Read through the listing below and return only the lines containing "Given".

——————————

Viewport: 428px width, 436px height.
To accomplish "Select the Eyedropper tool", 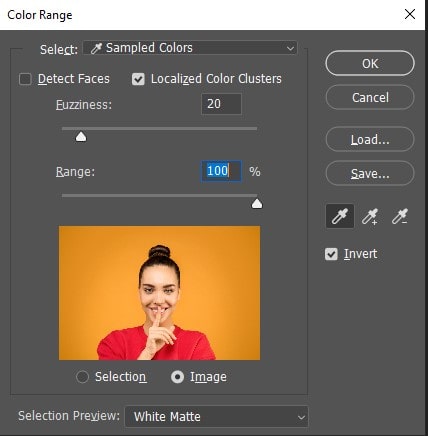I will pyautogui.click(x=340, y=216).
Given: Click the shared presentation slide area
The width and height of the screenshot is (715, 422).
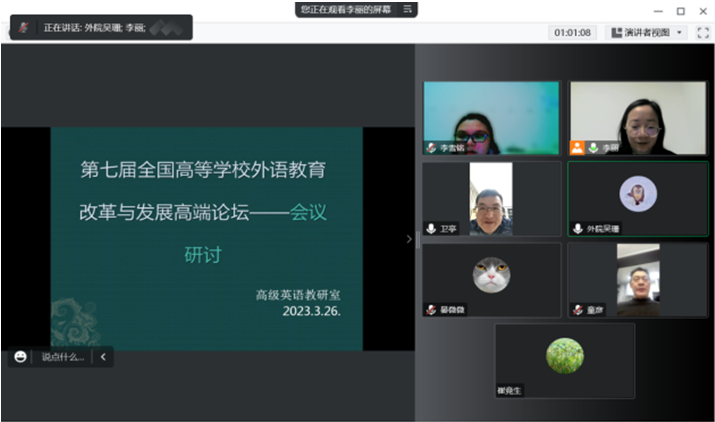Looking at the screenshot, I should click(206, 238).
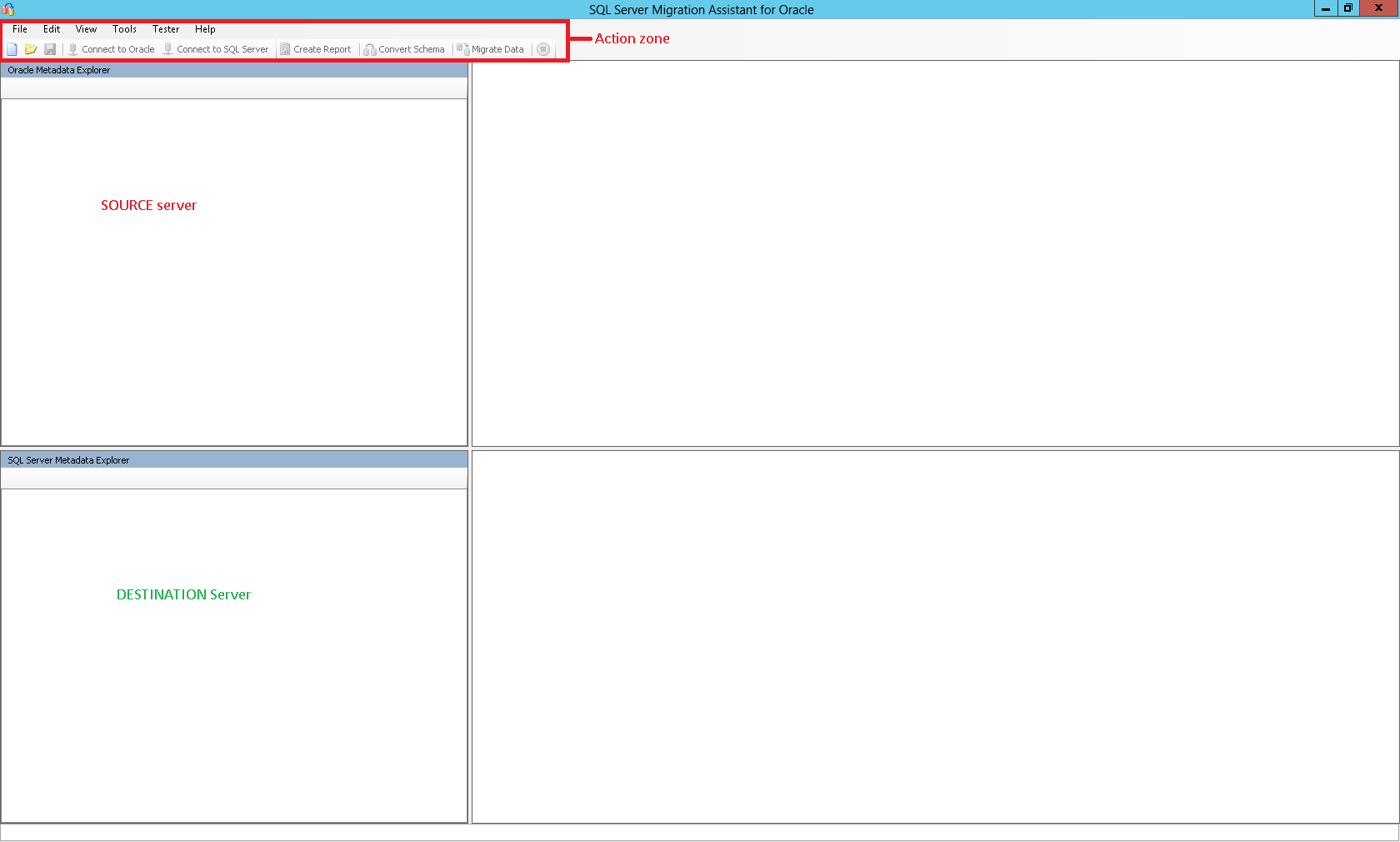Open the Tools menu
The image size is (1400, 842).
[124, 29]
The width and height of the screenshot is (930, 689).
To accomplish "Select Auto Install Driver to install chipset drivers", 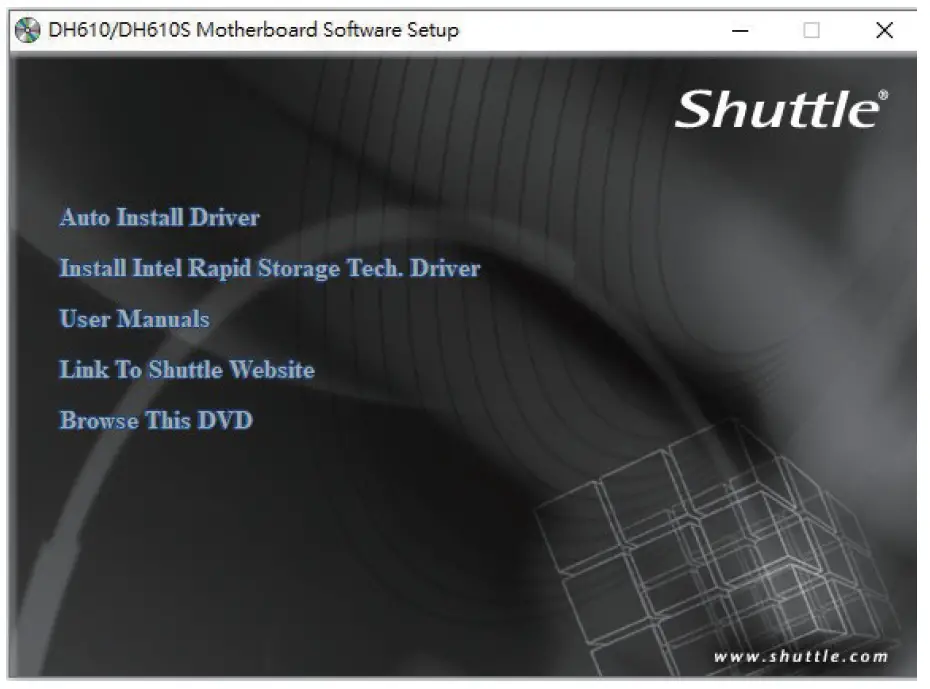I will tap(160, 217).
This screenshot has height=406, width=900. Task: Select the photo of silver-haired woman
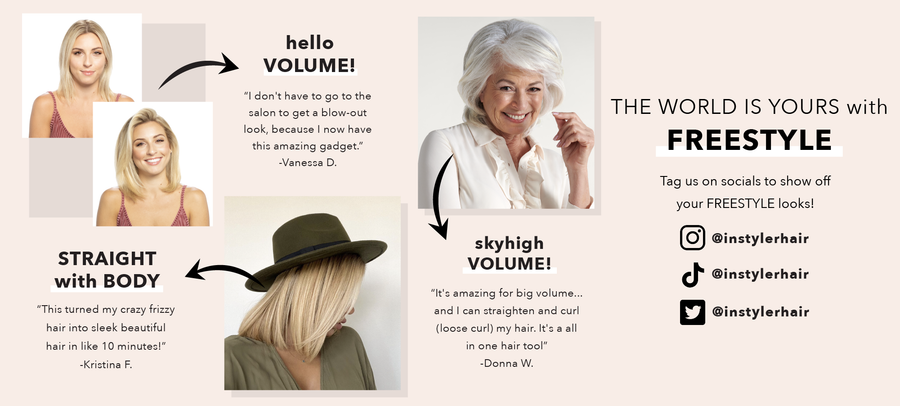(x=506, y=113)
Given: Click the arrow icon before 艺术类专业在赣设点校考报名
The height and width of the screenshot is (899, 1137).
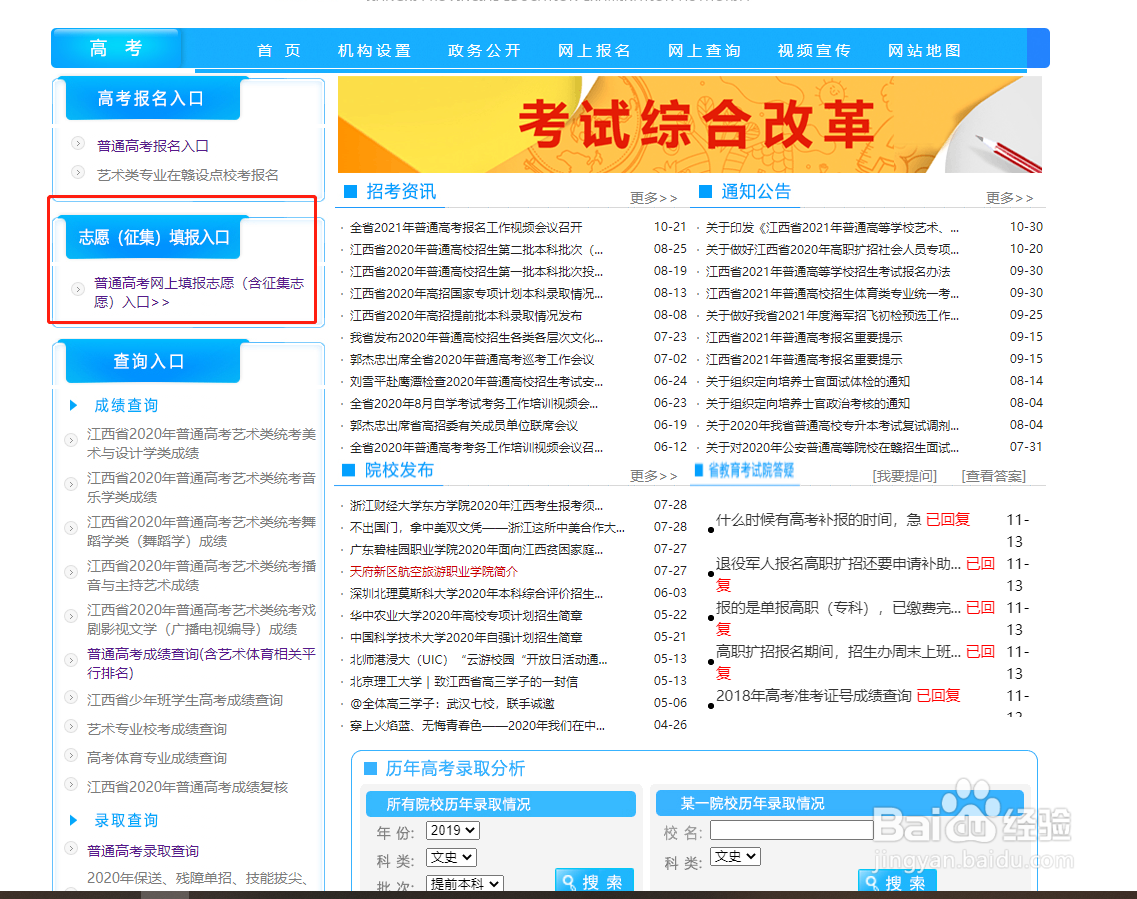Looking at the screenshot, I should pyautogui.click(x=77, y=172).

——————————

» **OUTPUT**
Given: Click the shared presentation slide area
Given: Click the arrow icon before 艺术类专业在赣设点校考报名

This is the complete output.